QueryGPT is a NodeJS application that learns from your local text files. No need to convert to questions, this works fine with raw text. It answers to any questions whose answer can be deduced from the given context. Give it your business product details, books, scientific paper and it will do wonders.
I used the embedding and completion endpoint to do so. Complete code and documentation can be found in QueryGPT | Github. I have looked for NodeJS implementation for this but couldn’t find one, so wrote this.
A chatbot trained on my University data is running on Telegram DU_GPT.
Let me know what you think about this.
Great Bot! Even with very less coding experience, it’s quite easy to follow your documentation. Do you think this system works with very large texts? I am planning to use this as an alternative for customgpt, so basically planning to put an entire sitemap (of course converted into text) in there. But I guess the “ranking system” where he goes through every paragraph would be a bit hard with that amount of data. What do you think? Also, is it possible to tweak it to tell the data location?
Actually I plan something very similar as you Telegram bot with my own university. It should reply students questions about study planning, like where to register, how to apply for courses etc. The explanations for all this is publicly available on their website and as they have a sitemap it should be easy to crawl all data. Of course, it would be sufficient if the data is only crawled one time and not always up to date (I would scrape, transform it into text and feed it into the OpenAI embedding once). As it’s only a hobby project, I don’t like the idea of paying $50+ for customgpt but rather only pay on demand based on my openai credits. I have little coding experience but I’m eager to read into it. Do you think such an implementation is possible in an easy way?
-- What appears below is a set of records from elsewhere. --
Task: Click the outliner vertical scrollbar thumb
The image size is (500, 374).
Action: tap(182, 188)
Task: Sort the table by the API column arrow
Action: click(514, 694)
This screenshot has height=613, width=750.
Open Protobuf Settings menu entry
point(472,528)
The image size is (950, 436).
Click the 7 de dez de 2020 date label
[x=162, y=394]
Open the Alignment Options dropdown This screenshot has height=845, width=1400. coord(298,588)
Hi, yes the above mentioned requirements can be met. The demo I gave is just for educational demonstration purpose. But in a production environment, I would use a vector database like elasticsearch to store my embeddings and use the built in cosine similarity to score the paragraphs and pull the most relevant ones out.
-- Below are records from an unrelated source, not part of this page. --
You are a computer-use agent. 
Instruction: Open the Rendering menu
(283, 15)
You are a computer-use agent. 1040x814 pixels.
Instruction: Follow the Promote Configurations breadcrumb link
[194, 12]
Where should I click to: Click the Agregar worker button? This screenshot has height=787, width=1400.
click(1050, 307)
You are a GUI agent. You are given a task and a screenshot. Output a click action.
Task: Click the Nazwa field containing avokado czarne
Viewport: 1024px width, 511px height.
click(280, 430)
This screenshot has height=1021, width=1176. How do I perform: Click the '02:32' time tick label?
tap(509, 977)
I am actually professionally working on these projects now on online market places. And for my latest project we had a lot of data coming in, so we distributed the data into multiple elasticsearch indexes depending on the data context. And only search in that index for a particular topic. So yeah what you said can be implemented.
We also have a UI and used telegraf.js to implement the telegram bot. This is the easiest and efficient implementation I think. I hope the best for you in implementating this, or if you need professional help with this project, you can reach out to me.
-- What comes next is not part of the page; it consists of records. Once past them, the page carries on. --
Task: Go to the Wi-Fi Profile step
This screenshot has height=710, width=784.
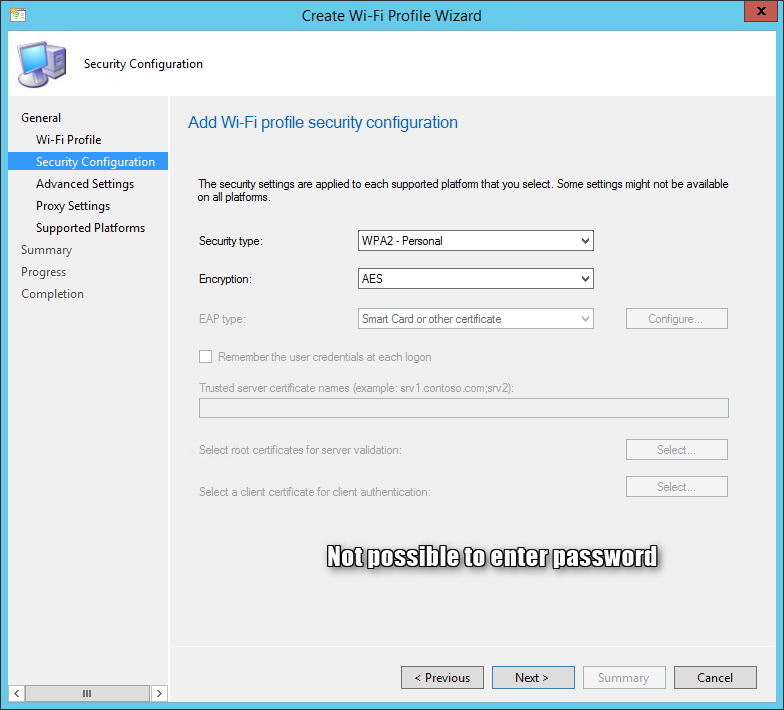Action: coord(68,140)
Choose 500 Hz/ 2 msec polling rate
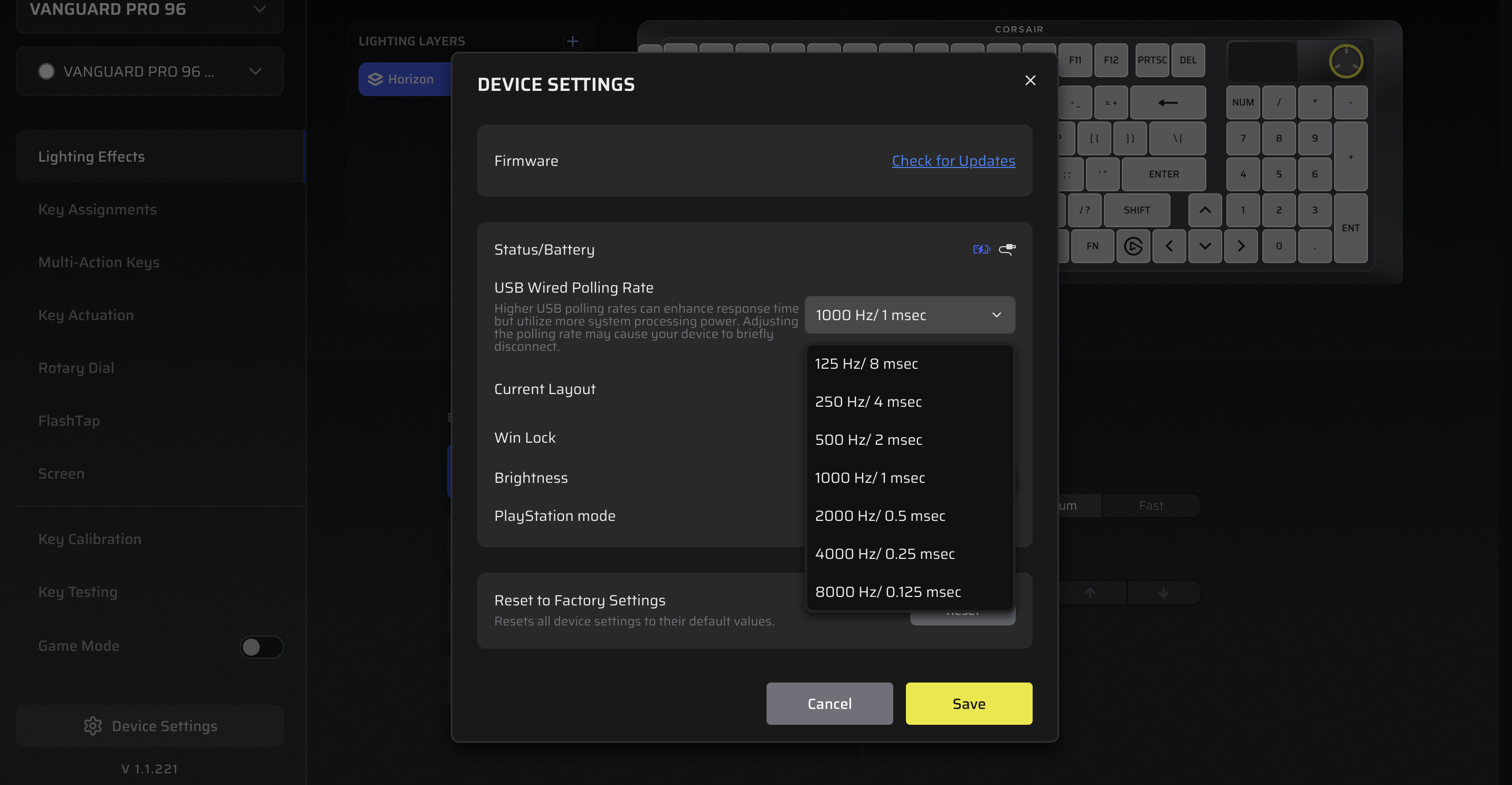The width and height of the screenshot is (1512, 785). click(x=868, y=440)
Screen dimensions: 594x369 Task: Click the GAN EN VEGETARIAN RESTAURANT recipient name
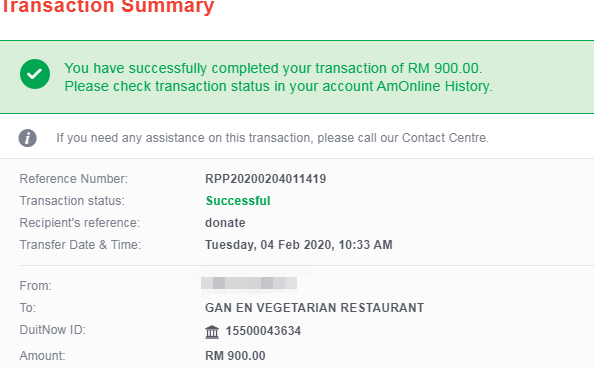click(x=314, y=308)
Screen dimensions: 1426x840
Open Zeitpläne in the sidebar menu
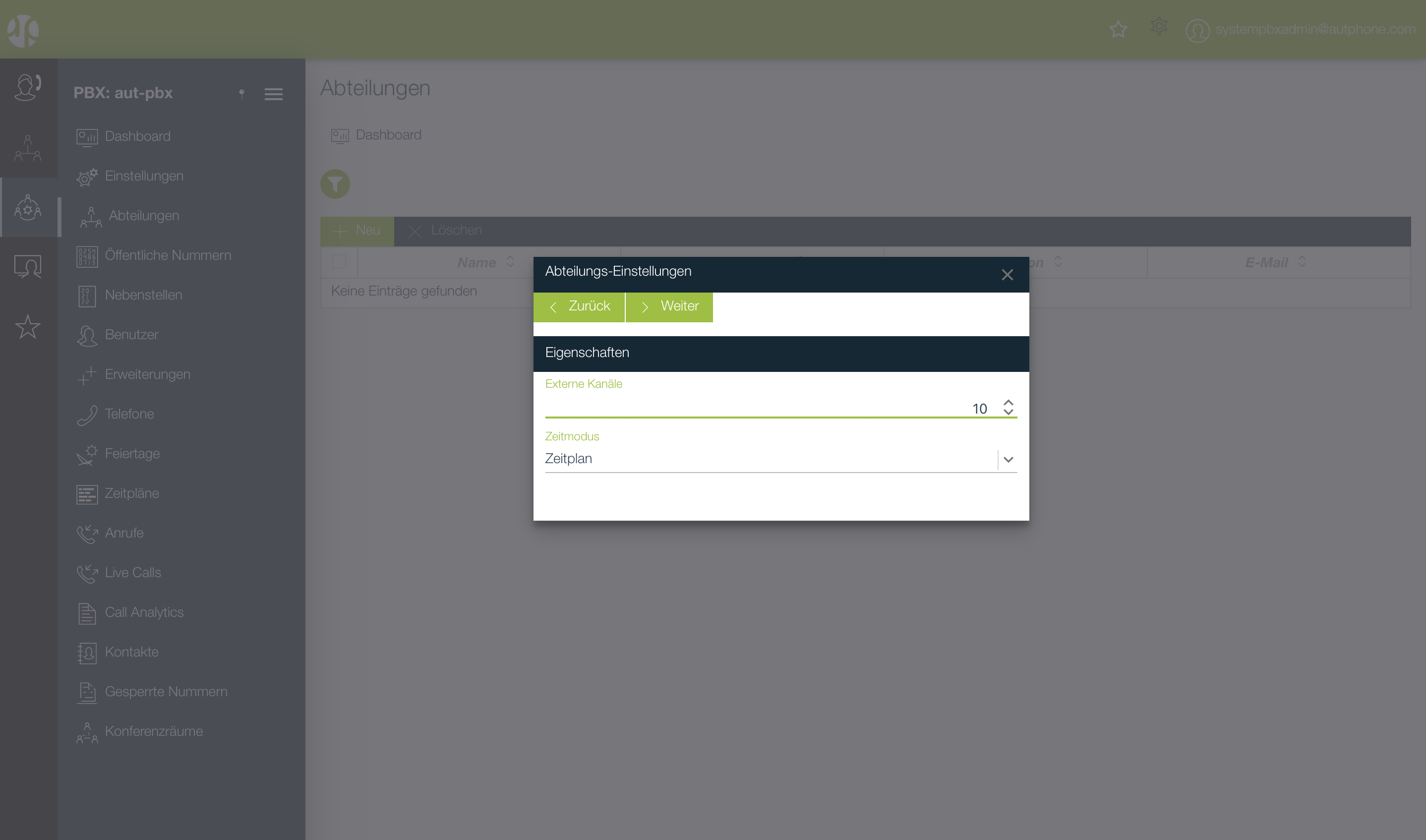(x=131, y=493)
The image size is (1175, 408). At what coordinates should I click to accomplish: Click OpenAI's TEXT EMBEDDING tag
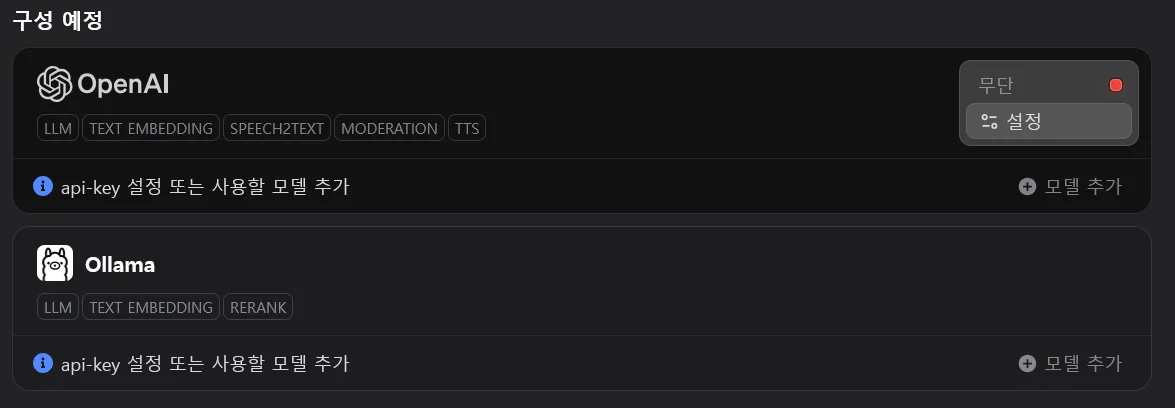[x=151, y=129]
very nice project that you are working on. I am working on a similar. I want to train gpt on Emails of a customer support. So if a similar question was asked in customer emails in the past, I can ask a bot who will find the answer and give me a quick response. I think the solution for that would be embeddings like presented in your project. However I want to go further and train the bot on a limited amount of company data that is then used to make the bot also reply to emails (every time the same way). Would you suggest to combine in this project embeddings and fine tuning (first task embeddings, second one fine tuning)?